(Set problem) Reproduce the following rows verbatim, each line unchanged and in its original order.

── Data supplied ──

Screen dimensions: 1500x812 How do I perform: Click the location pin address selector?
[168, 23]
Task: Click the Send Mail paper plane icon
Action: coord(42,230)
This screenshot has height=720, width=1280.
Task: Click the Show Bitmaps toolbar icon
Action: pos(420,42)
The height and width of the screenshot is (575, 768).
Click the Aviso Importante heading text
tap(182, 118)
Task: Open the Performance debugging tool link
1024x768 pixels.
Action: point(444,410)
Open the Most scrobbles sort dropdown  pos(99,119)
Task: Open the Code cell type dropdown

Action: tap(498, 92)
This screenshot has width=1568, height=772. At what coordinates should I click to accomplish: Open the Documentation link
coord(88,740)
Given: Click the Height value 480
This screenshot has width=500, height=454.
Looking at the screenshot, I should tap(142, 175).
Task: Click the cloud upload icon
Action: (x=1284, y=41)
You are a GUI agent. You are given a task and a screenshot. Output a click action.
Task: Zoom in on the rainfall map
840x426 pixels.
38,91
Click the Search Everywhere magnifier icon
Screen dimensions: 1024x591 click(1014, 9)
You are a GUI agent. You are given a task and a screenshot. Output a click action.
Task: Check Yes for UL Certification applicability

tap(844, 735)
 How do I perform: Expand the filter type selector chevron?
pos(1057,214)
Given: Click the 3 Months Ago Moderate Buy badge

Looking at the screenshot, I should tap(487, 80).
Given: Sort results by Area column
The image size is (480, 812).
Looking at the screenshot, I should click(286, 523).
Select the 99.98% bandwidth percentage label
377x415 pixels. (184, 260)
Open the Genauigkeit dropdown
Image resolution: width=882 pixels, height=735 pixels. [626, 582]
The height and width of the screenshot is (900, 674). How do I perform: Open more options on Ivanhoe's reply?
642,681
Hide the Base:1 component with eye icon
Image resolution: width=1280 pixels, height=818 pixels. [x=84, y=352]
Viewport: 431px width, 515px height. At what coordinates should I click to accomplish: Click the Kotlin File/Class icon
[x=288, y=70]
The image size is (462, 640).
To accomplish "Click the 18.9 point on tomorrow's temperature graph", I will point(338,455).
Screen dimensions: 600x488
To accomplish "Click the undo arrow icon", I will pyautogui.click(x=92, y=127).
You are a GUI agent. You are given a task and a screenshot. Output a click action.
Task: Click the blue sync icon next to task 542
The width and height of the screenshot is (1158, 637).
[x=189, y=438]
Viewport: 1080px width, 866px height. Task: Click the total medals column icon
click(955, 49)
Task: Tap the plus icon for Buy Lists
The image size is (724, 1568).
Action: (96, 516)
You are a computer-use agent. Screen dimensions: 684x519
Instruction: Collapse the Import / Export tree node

───

(Result of this task)
Screen dimensions: 1500x812 How do I perform: Click the location pin address selector?
[168, 23]
Task: Click the Send Mail paper plane icon
Action: coord(42,230)
This screenshot has height=720, width=1280.
Task: Click the Show Bitmaps toolbar icon
Action: pos(420,42)
The height and width of the screenshot is (575, 768).
Click the Aviso Importante heading text
tap(182, 118)
Task: Open the Performance debugging tool link
1024x768 pixels.
Action: point(444,410)
Open the Most scrobbles sort dropdown  pos(99,119)
Task: Open the Code cell type dropdown

Action: tap(498, 92)
This screenshot has width=1568, height=772. At what coordinates should I click to accomplish: Open the Documentation link
coord(88,740)
Given: Click the Height value 480
This screenshot has width=500, height=454.
Looking at the screenshot, I should tap(142, 175).
Task: Click the cloud upload icon
Action: (x=1284, y=41)
You are a GUI agent. You are given a task and a screenshot. Output a click action.
Task: Zoom in on the rainfall map
840x426 pixels.
38,91
Click the Search Everywhere magnifier icon
Screen dimensions: 1024x591 click(1014, 9)
You are a GUI agent. You are given a task and a screenshot. Output a click action.
Task: Check Yes for UL Certification applicability

tap(844, 735)
 How do I perform: Expand the filter type selector chevron?
pos(1057,214)
Given: Click the 3 Months Ago Moderate Buy badge

Looking at the screenshot, I should tap(487, 80).
Given: Sort results by Area column
The image size is (480, 812).
Looking at the screenshot, I should click(286, 523).
Select the 99.98% bandwidth percentage label
377x415 pixels. (184, 260)
Open the Genauigkeit dropdown
Image resolution: width=882 pixels, height=735 pixels. [626, 582]
The height and width of the screenshot is (900, 674). How do I perform: Open more options on Ivanhoe's reply?
642,681
Hide the Base:1 component with eye icon
Image resolution: width=1280 pixels, height=818 pixels. [x=84, y=352]
Viewport: 431px width, 515px height. At what coordinates should I click to accomplish: Click the Kotlin File/Class icon
[x=288, y=70]
The image size is (462, 640).
To accomplish "Click the 18.9 point on tomorrow's temperature graph", I will point(338,455).
Screen dimensions: 600x488
To accomplish "Click the undo arrow icon", I will pyautogui.click(x=92, y=127).
You are a GUI agent. You are given a task and a screenshot. Output a click action.
Task: Click the blue sync icon next to task 542
The width and height of the screenshot is (1158, 637).
[x=189, y=438]
Viewport: 1080px width, 866px height. Task: Click the total medals column icon
click(955, 49)
Task: Tap the plus icon for Buy Lists
The image size is (724, 1568).
Action: (96, 516)
You are a computer-use agent. Screen dimensions: 684x519
Instruction: Collapse the Import / Export tree node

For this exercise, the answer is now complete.